Algunas recomendaciones clave
Una vez que la reforma sea publicada y entre en vigencia, la agenda del profesional de RRHH debe priorizar los siguientes pilares:
- Análisis Minucioso y Comparativo: Realizar una lectura técnica detallada de cada artículo, contrastando las modificaciones con la normativa anterior para identificar brechas y oportunidades.
- Auditoría de Procesos: Revisar la adecuación de los nuevos artículos en relación con los contratos vigentes, los procedimientos internos, manuales de convivencia y reglamentos de la empresa.
- Articulación con Convenios Colectivos (CCT): Evaluar cómo interactúa la reforma con el marco convencional específico de la empresa, identificando posibles solapamientos o conflictos normativos.
- Gestión Estratégica del Clima: Mitigar la ansiedad organizacional mediante una comunicación transparente sobre los cambios y, especialmente, sobre la postura y valores de la compañía frente a la nueva ley.
- Readecuación de la Propuesta de Valor: Analizar cómo las nuevas figuras legales pueden integrarse de manera creativa a los beneficios y la propuesta de valor hacia el empleado.
Estrategias prácticas para jugar como titulares
Este partido ya fue jugado, pero para consolidar el rol de “titular” en la mesa de decisiones, el profesional de RRHH deberá accionar de la siguiente manera:
- Dominar la “Matriz de Impacto en el Negocio”: Para ser escuchado, hay que vincular cada acción de personas con un indicador financiero o de eficiencia.
- Implementación de People Analytics Predictivo: Dejar de reportar qué pasó (pasado) y empezar a proyectar qué pasará (futuro). Los directivos valoran la capacidad de anticipar riesgos.
- El “Business Partner” como Consultor Interno: RRHH debe conocer el proceso productivo tan bien como el Gerente de Operaciones. Si no entendés cómo la empresa gana dinero, difícilmente puedas opinar sobre cómo optimizar el recurso humano para lograrlo.
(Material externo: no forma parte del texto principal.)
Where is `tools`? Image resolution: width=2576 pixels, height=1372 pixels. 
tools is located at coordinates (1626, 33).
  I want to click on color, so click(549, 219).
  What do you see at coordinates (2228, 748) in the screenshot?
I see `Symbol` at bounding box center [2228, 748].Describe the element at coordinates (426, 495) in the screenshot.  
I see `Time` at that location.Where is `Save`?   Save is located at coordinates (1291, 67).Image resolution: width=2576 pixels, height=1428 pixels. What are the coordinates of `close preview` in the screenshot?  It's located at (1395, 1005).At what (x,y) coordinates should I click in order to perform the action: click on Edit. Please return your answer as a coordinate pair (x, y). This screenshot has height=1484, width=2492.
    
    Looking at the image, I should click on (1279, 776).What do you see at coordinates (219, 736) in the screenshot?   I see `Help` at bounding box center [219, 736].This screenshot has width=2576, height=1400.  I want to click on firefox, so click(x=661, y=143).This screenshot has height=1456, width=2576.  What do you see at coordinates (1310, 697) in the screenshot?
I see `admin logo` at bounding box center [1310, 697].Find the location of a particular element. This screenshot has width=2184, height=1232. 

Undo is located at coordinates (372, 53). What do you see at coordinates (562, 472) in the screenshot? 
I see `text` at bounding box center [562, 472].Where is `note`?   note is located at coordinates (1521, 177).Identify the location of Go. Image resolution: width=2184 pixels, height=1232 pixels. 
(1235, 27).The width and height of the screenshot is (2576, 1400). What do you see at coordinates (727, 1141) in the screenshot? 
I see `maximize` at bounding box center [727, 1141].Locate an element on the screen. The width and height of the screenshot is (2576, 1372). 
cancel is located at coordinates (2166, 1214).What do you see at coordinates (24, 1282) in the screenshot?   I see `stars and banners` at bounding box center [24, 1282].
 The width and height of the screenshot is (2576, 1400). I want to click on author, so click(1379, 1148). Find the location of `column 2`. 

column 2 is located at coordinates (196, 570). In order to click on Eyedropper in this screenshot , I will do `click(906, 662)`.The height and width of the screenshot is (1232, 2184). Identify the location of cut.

- Gestión de la Litigiosidad y Riesgo Legal: En el contexto de una reforma, el Directorio está preocupado por las contingencias. RRHH debe ser el guardián que minimice el riesgo jurídico antes de que llegue a Legales.
- Diseño de Arquitectura Organizacional Flexible: Ante cambios legislativos, las estructuras rígidas sufren. RRHH debe proponer cómo reorganizar el equipo para aprovechar las nuevas figuras legales.
- Comunicación Estratégica Hacia Arriba (Managing Up): A veces, RRHH hace mucho, pero comunica poco en términos de resultados de negocio.
- Liderazgo Institucional: Fomentar la participación en Cámaras y foros profesionales para que la visión técnica de RRHH gane peso en la agenda pública.
La verdadera reforma ocurre cuando el profesional de RRHH la traduce en bienestar, productividad y reglas claras dentro de la organización. Es el momento de hacer valer la voz del sector, fortalecer el rol técnico y ocupar, por peso propio, el lugar que corresponde en la mesa de decisiones. El partido está en juego y la intervención de los especialistas en recursos humanos es, hoy más que nunca, el factor crítico que garantiza la viabilidad del futuro laboral.
La autora es directora de SIGLA, consultora especializada la gestión integral de RRHH. MBA y licenciada en Relaciones Laborales.